The changes will take effect on 31 December 2019.
As announced earlier, from Jan.1, 2020 the newly created cross-functional support units Global Engineering Services, Global Digital Services will begin providing what BASF calls “end-to-end” services worldwide. The functions have not been definitively explained, except that they will support the business units.
At the same time, a corporate center with less than 1,000 employees will be installed to support the managing board on questions of strategy, finance, legal, human resources and communications.
The trimming at the top complements other wide-sweeping restructuring plans presented by the world’s largest chemical group during the year and a half since Brudermüller took the reins from former CEO Kurt Bock in May 2018.

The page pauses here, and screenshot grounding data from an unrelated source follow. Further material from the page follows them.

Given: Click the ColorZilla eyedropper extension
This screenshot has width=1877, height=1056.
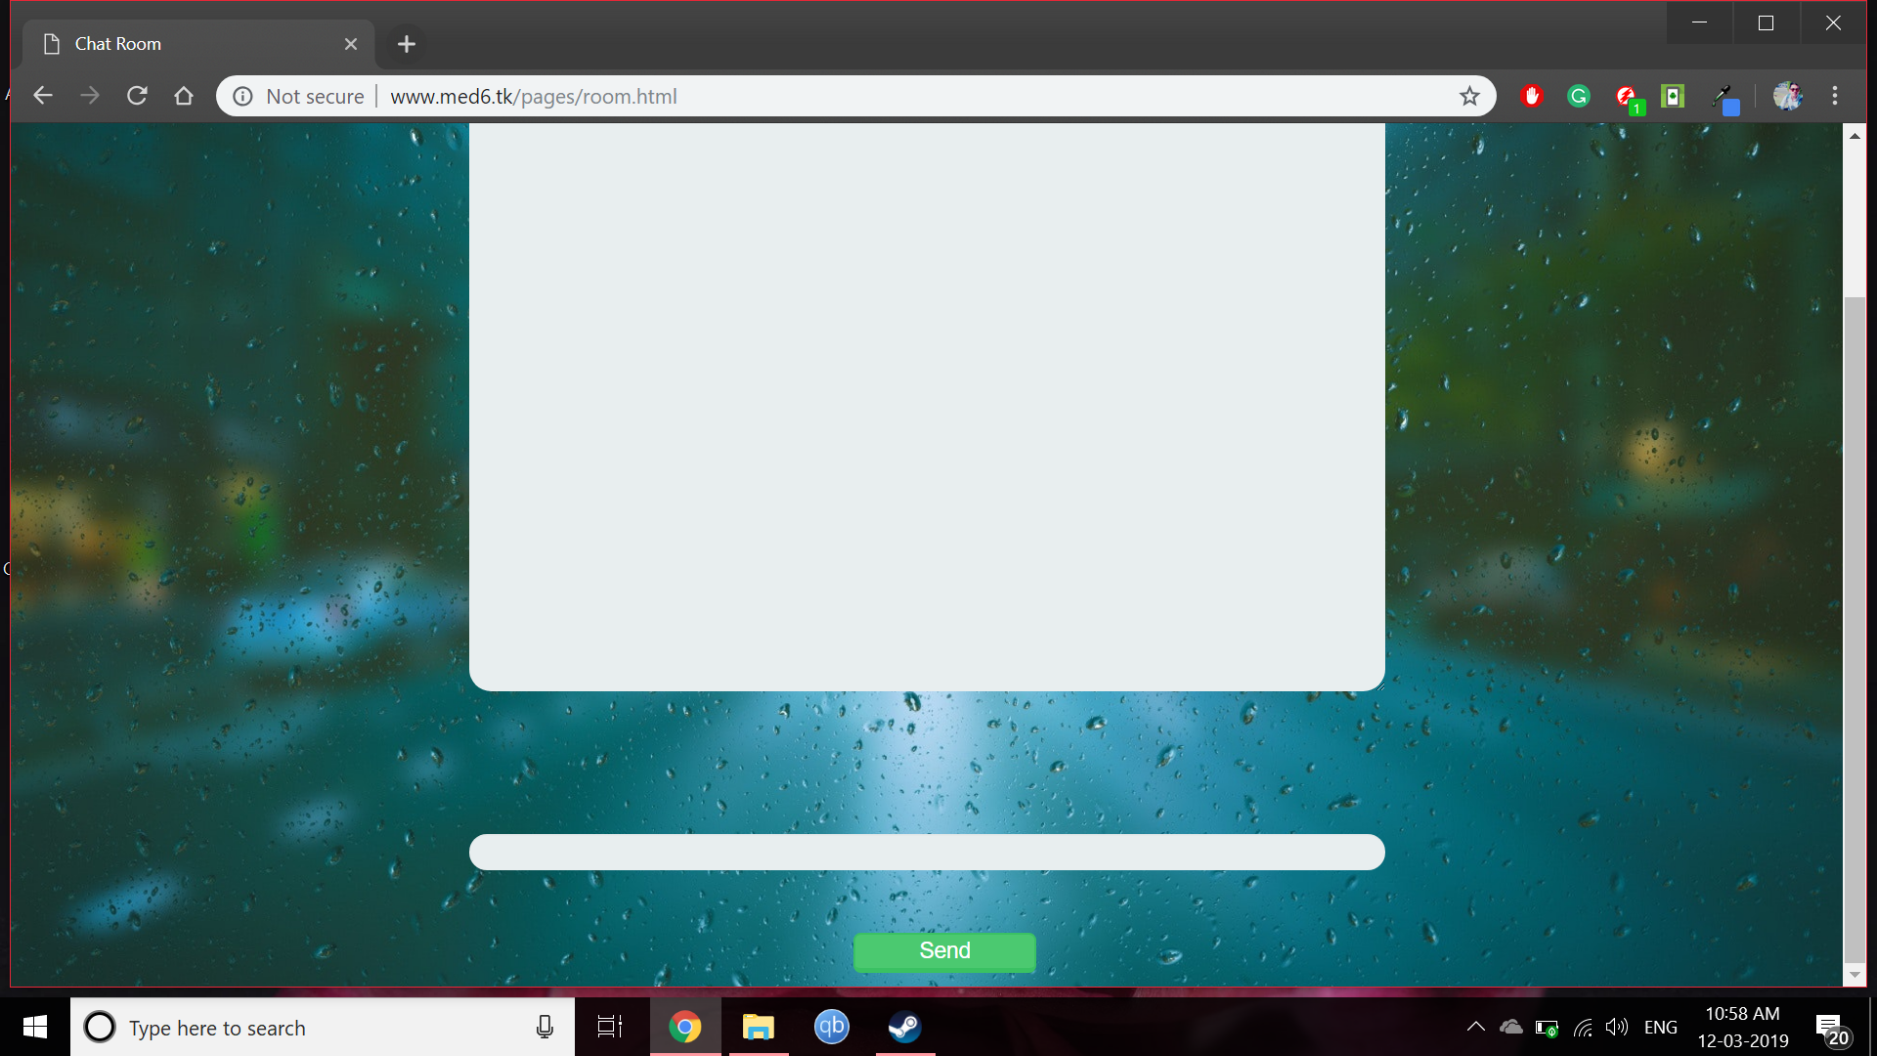Looking at the screenshot, I should (x=1724, y=97).
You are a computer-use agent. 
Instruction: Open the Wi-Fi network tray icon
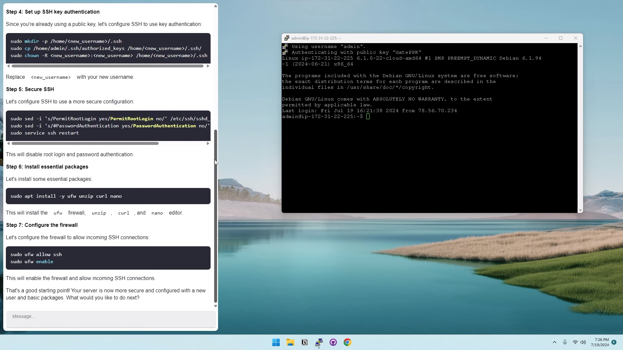coord(575,342)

Other moves include a redistribution of BASF’s business activities into six newly defined segments implemented and a workforce reduction 6,000 jobs – half of the total in Germany – announced in June of this year.
At the end of 2019, Sanjeev Gandhi, Hong Kong-based board member with responsibility for Asia who joined BASF in 1993 and was appointed to the board at the end of 2014, is leaving the company at his own request.
Gandhi’s regional responsibilities for Greater China & Functions Asia Pacific, along with South & East Asia, ASEAN & Australia/New Zealand are being reassigned to board member Markus Kamieth, who is now based in Asia.
US-based board member Wayne Smith, who is in charge of the region North America, will inherit Gandhi’s responsibility for Petrochemicals and Intermediates.
As part of the board reshuffle, other responsibilities will also be reassigned, with Kamieth taking over the additional functions of overseeing Catalysts and Coatings from vice chairman and chief financial officer Hans-Ulrich Engel, who in future will focus mainly on financial matters.
BASF’s new female board member Saori Dubourg will take Kamieth’s responsibility for Care Chemicals and Nutrition & Health, while Michael Heinz, in addition to his continuing role as Industrial Relations Director, will oversee the South American region formerly in Kamieth’s hands.
The BASF managing board no longer has responsibility for overseeing the Oil & Gas business, which In May of this year was brought into a joint venture with Letter One. BASF will hold the 67% majority prior to a targeted stock market listing.